No mês das mães, advogada orienta sobre mudança no salário-maternidade

Com apenas uma contribuição ao INSS, gestante poderá ter acesso ao benefício

Uma decisão do Supremo Tribunal Federal (STF) alterou de forma significativa as regras para concessão do salário-maternidade no Brasil. Desde 2025, passou a ser possível obter o benefício com apenas uma contribuição ao Instituto Nacional do Seguro Social (INSS), desde que a trabalhadora mantenha a qualidade de segurada no momento do parto, adoção ou outra situação prevista em lei.

A advogada previdenciária, Danyelle Godoy, reforça que todas as mulheres gestantes tem esse direito. "Empregadas, desempregadas, autônomas, facultativa, dona de casa, baixa renda, agricultora, marisqueira, pescadora, todas as categorias vão ser beneficiadas com essa mudança", enumera.

A medida elimina a exigência anterior de carência mínima de dez contribuições mensais, regra que atingia principalmente trabalhadoras autônomas, facultativas e microempreendedoras individuais (MEIs). O entendimento do STF foi de que essa exigência criava desigualdade em relação às trabalhadoras com carteira assinada, que já não precisavam cumprir esse período mínimo.

"Mesmo quem nunca contribuiu, ao descobrir que está grávida basta fazer um pagamento, uma única contribuição e vai ter direito ao salário maternidade, que vai ajudar mãe e filho nessa fase delicada da vida, onde os cuidados e os custos são redobrados", observa Danyelle Godoy.

A nova diretriz foi incorporada pelo INSS por meio de normativa publicada em 2025, consolidando o entendimento de que uma única contribuição válida antes do evento gerador — como nascimento, adoção ou guarda judicial — é suficiente para garantir o direito ao benefício.

O salário-maternidade é pago à segurada que precisa se afastar de suas atividades em razão da maternidade, garantindo renda durante esse período. O benefício também pode ser concedido em casos de aborto não criminoso e adoção, e, em situações específicas, pode ser estendido a homens, como no caso de falecimento da segurada ou em adoções.

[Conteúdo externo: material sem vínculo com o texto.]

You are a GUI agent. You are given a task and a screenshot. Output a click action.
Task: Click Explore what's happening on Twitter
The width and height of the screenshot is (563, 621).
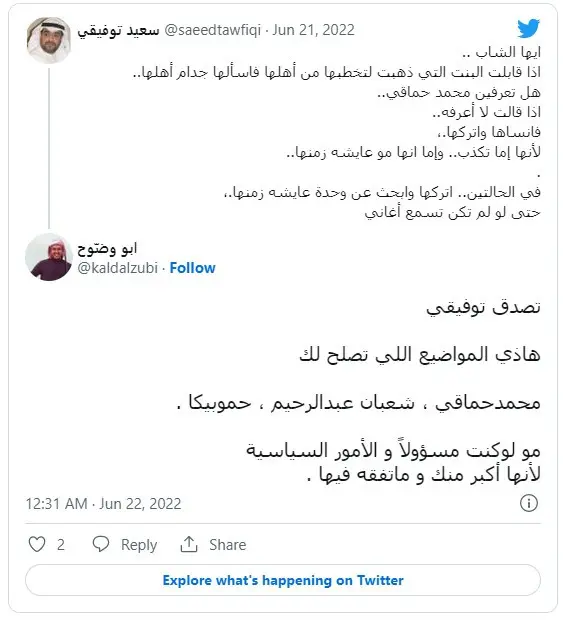283,580
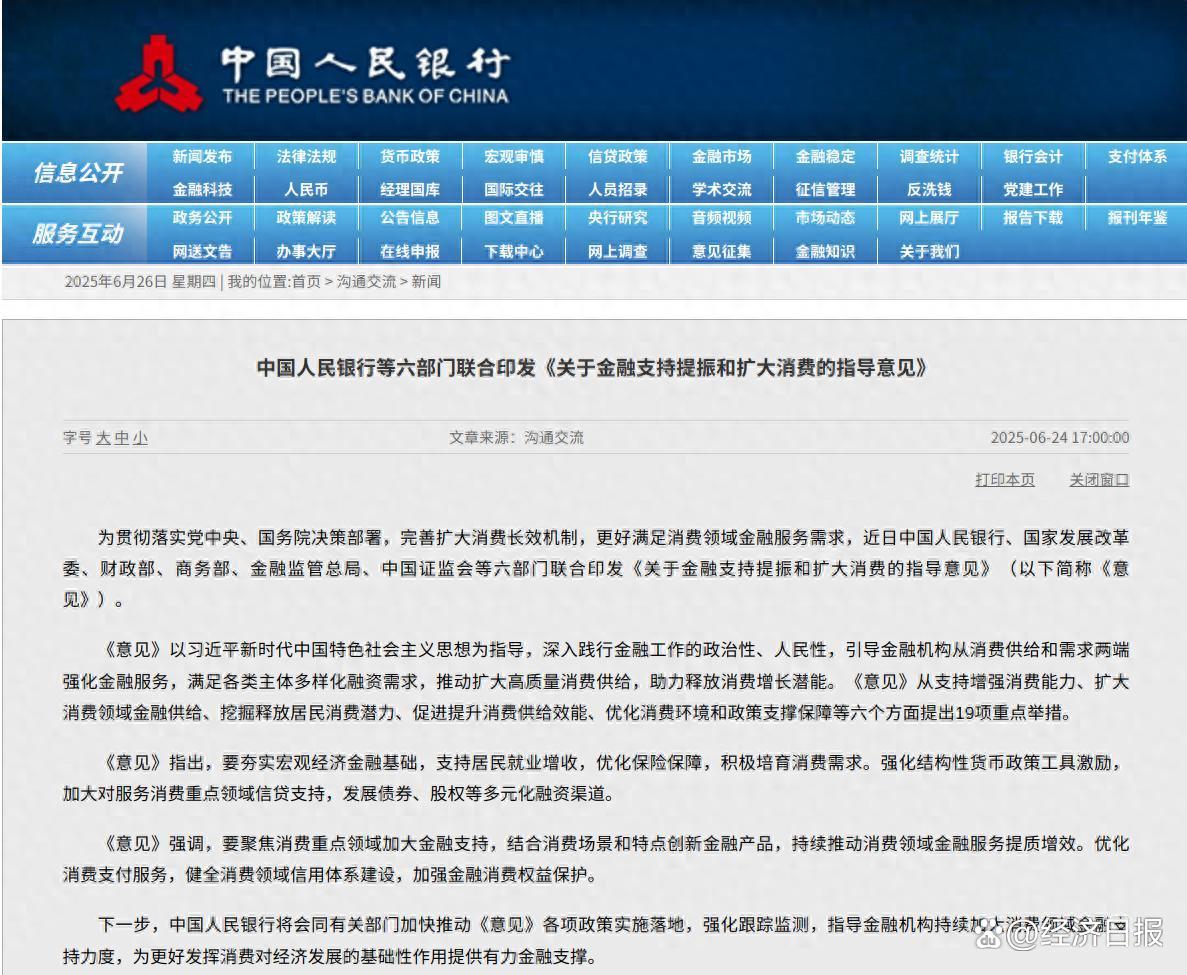The image size is (1187, 975).
Task: Click the 服务互动 section header
Action: pyautogui.click(x=77, y=234)
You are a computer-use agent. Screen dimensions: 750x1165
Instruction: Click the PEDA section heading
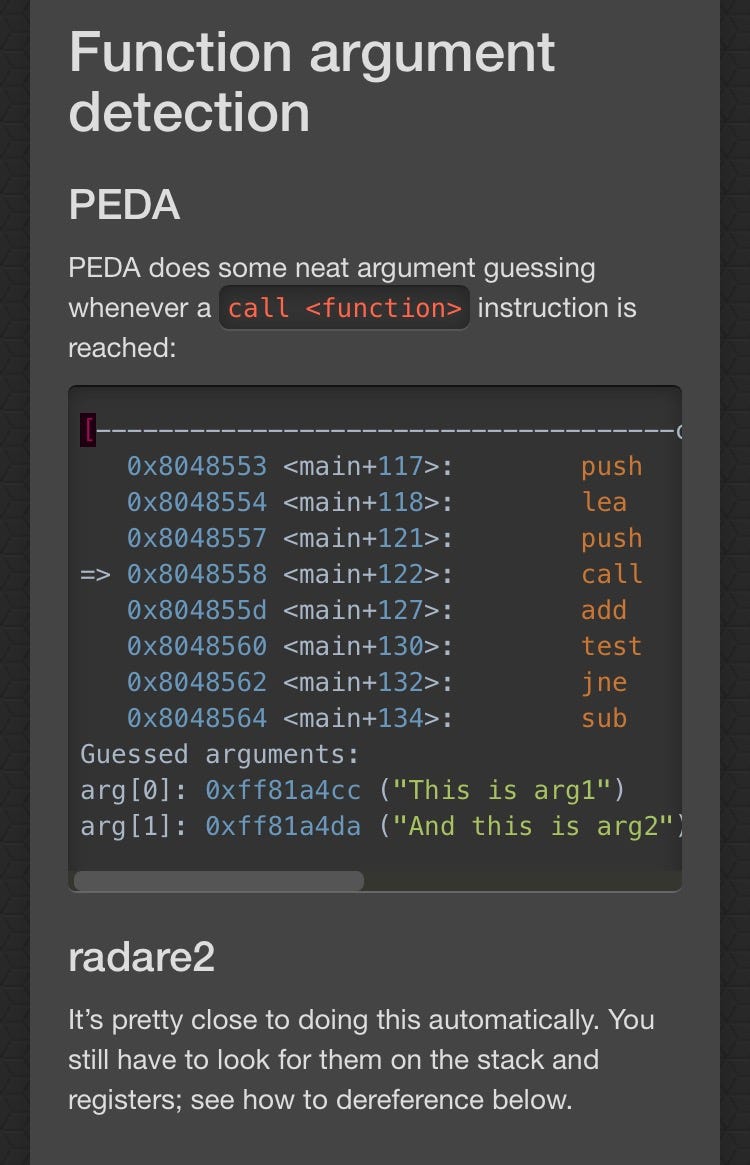point(124,204)
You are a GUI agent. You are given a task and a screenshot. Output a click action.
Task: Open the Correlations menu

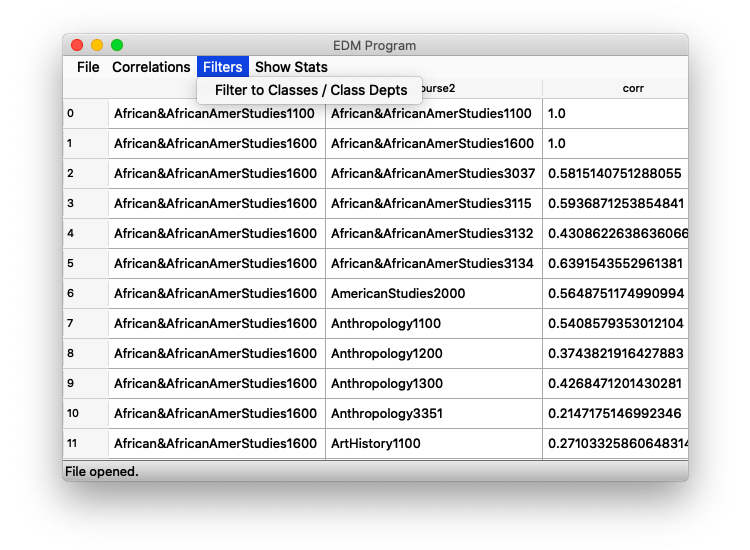(x=151, y=67)
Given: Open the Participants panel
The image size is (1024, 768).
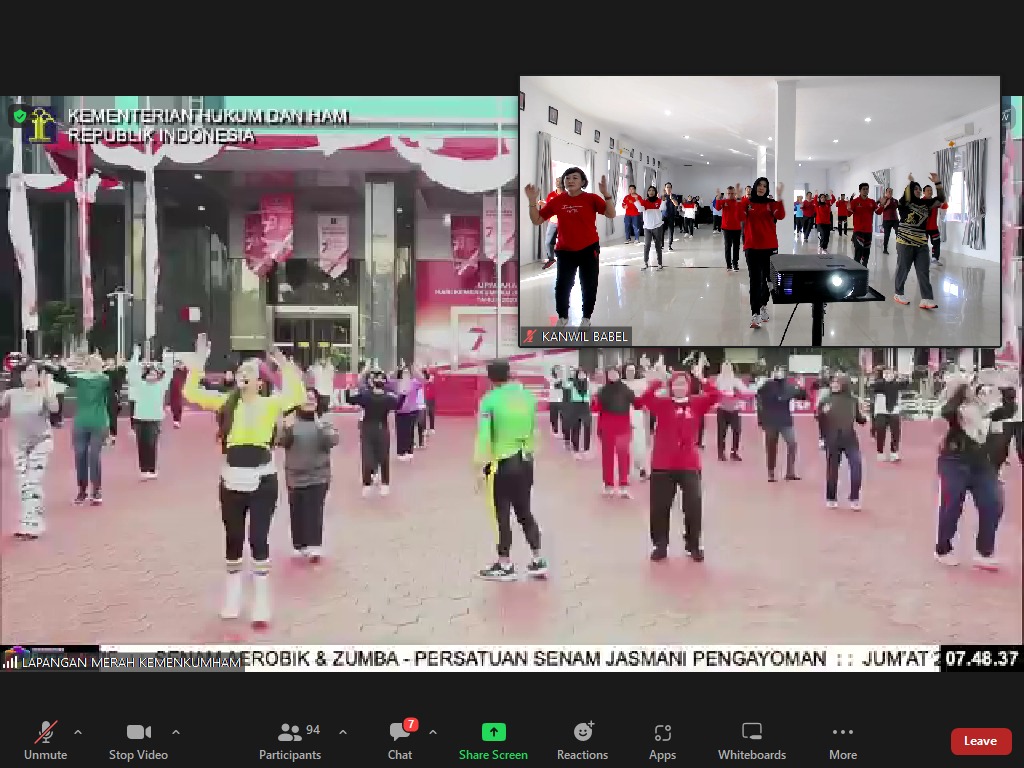Looking at the screenshot, I should tap(290, 740).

O valor do salário-maternidade varia conforme a categoria da segurada, mas não pode ser inferior ao salário mínimo vigente. Para trabalhadoras com carteira assinada, o pagamento costuma corresponder ao salário integral ou à média dos rendimentos. Já para contribuintes individuais e facultativas, o cálculo leva em conta a média das contribuições realizadas.

Apesar do avanço, a advogada previdenciária Danyelle Godoy, aponta que ainda há casos de negativa do benefício por parte do INSS, o que pode ser contestado administrativamente ou na Justiça.

"Existem alguns casos do benefício ser negado, principalmente quando a contribuição é diferente do valor que deve ser pago e quando a documentação está inadequado. Por isso é importante buscar ajuda especializada para que a pessoa não perca o direito ao benefício por questões que podem ser evitadas", orienta a especialista.

A nova regra, no entanto, é considerada um marco na ampliação da proteção social à maternidade, especialmente para mulheres em situações de trabalho informal ou com histórico contributivo reduzido.